Bariatric Surgery Safety Has Increased With Medicare Coverage



CHICAGO – Complication rates for bariatric surgery patients on Medicare declined after Medicare began to cover the procedure in 2006, an analysis of state inpatient data from 12 states has found.

Data from previous studies suggest that bariatric surgery outcomes for Medicare patients improved after the implementation of Medicare’s National Coverage Determination in 2006, said Dr. Justin B. Dimick of the University of Michigan, Ann Arbor. But specific safety data on Medicare patients who have undergone bariatric surgery since the time of the decision are limited, Dr. Dimick said. The decision allowed for Medicare coverage of patients who sought care at facilities certified by the American College of Surgeons or the American Society for Metabolic and Bariatric Surgery.

Dr. Justin B. Dimick

To assess the impact of the National Coverage Determination on the safety of bariatric surgery, Dr. Dimick and his colleagues reviewed state inpatient data from 12 large, geographically dispersed states. Patients were identified on the basis of ICD-9 codes and diagnosis-related groups for weight loss surgery.

The outcomes were categorized according to any complication, a serious complication, or a reoperation.

The percentage of Medicare patients with any complications dropped from 12% before the determination to 8% afterward. Similarly, the percentage of non-Medicare patients with any complications dropped from 7% before to 5% after the determination.

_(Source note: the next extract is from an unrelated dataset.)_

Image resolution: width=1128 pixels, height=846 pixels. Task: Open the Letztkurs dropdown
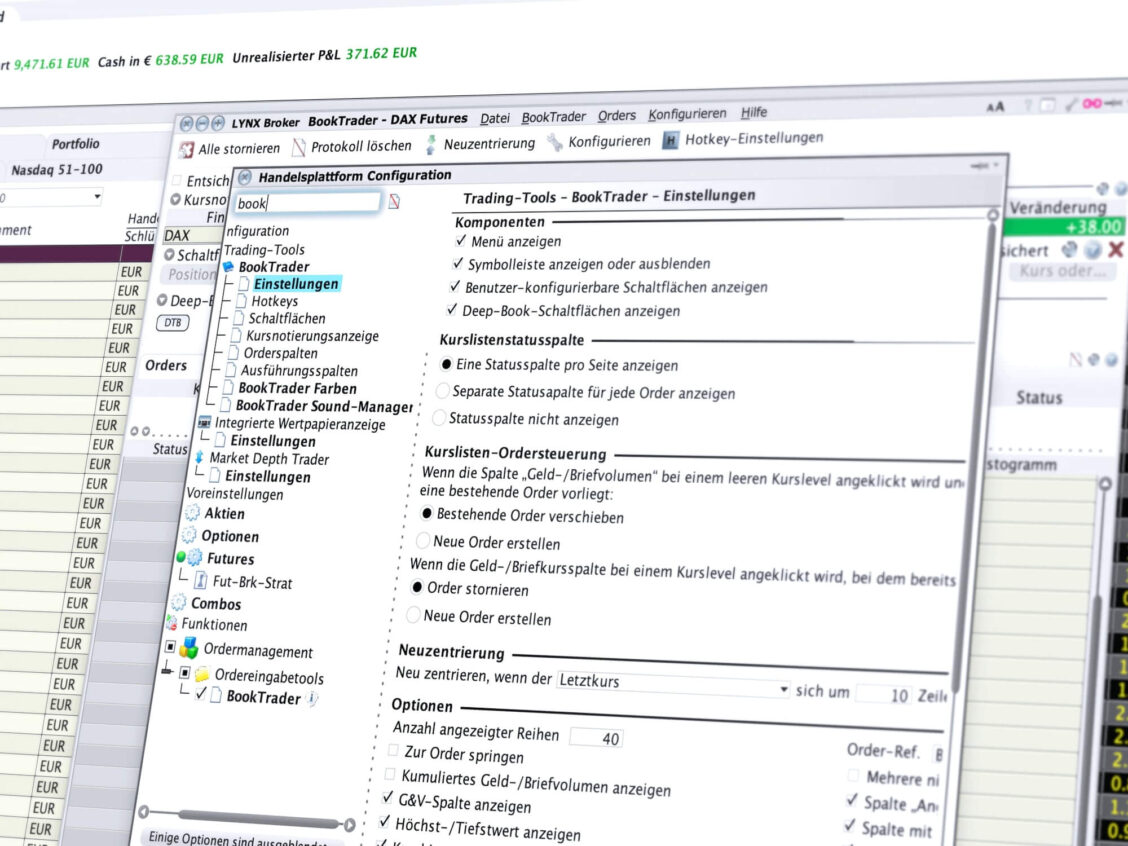click(x=783, y=689)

In a multivariate analysis, the factors contributing to improved outcomes for bariatric surgery in Medicare patients were an increase in the use of laparoscopic gastric banding (lap band surgery), the transfer of patients to better hospitals, and quality improvement within individual hospitals, Dr. Dimick said.

Improvements in the safety of bariatric surgery did not, however, result from patients being redirected to safer hospitals, said Dr. Dimick. In fact, complication rates for procedures performed at Centers of Excellence versus non–Centers of Excellence were not significantly different (odds ratio for any complications, 0.97), he noted.

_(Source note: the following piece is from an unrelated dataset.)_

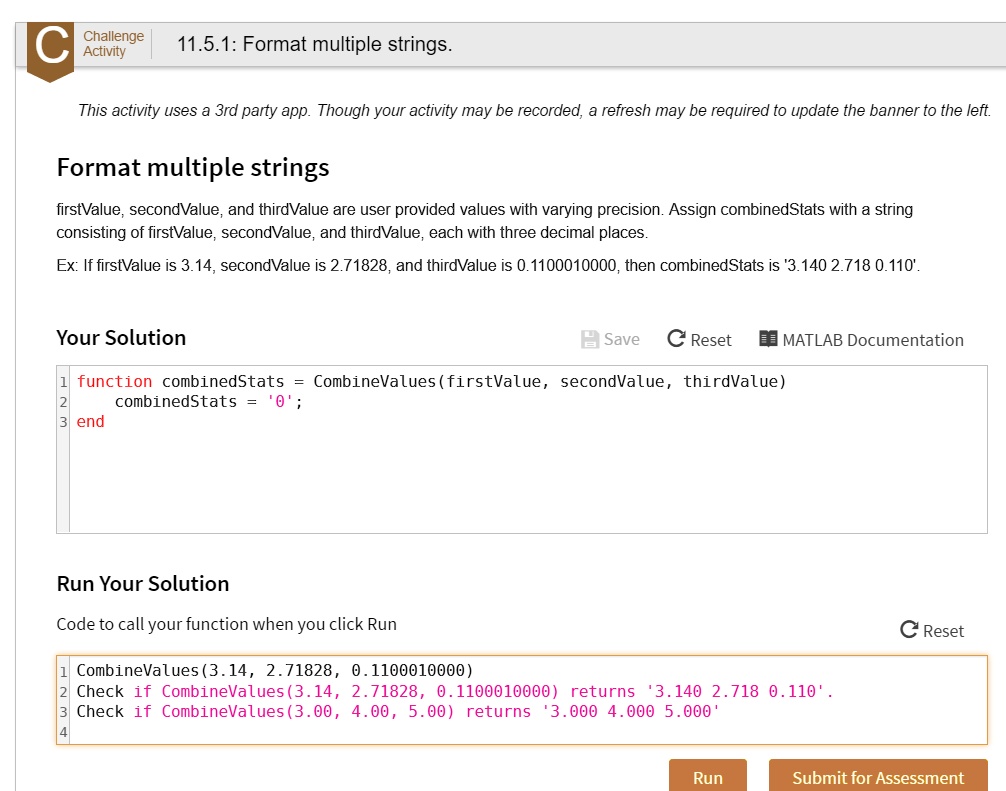1006x791 pixels.
Task: Click the Reset arrow icon above the solution editor
Action: pyautogui.click(x=677, y=340)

"CMS should consider dropping the COE [Centers of Excellence] aspect of the coverage decision [that] limits patient access without a beneficial improvement in outcomes," Dr. Dimick said. "Alternatively, CMS could revise the national coverage decision to further encourage participation in a quality improvement registry." Such a registry would need to include measures of long-term effectiveness to identify any unintended consequences of the increase in lap band surgery, he added.

Dr. Dimick is an equity owner and cofounder of ArborMetrix, a health care analytics and software firm.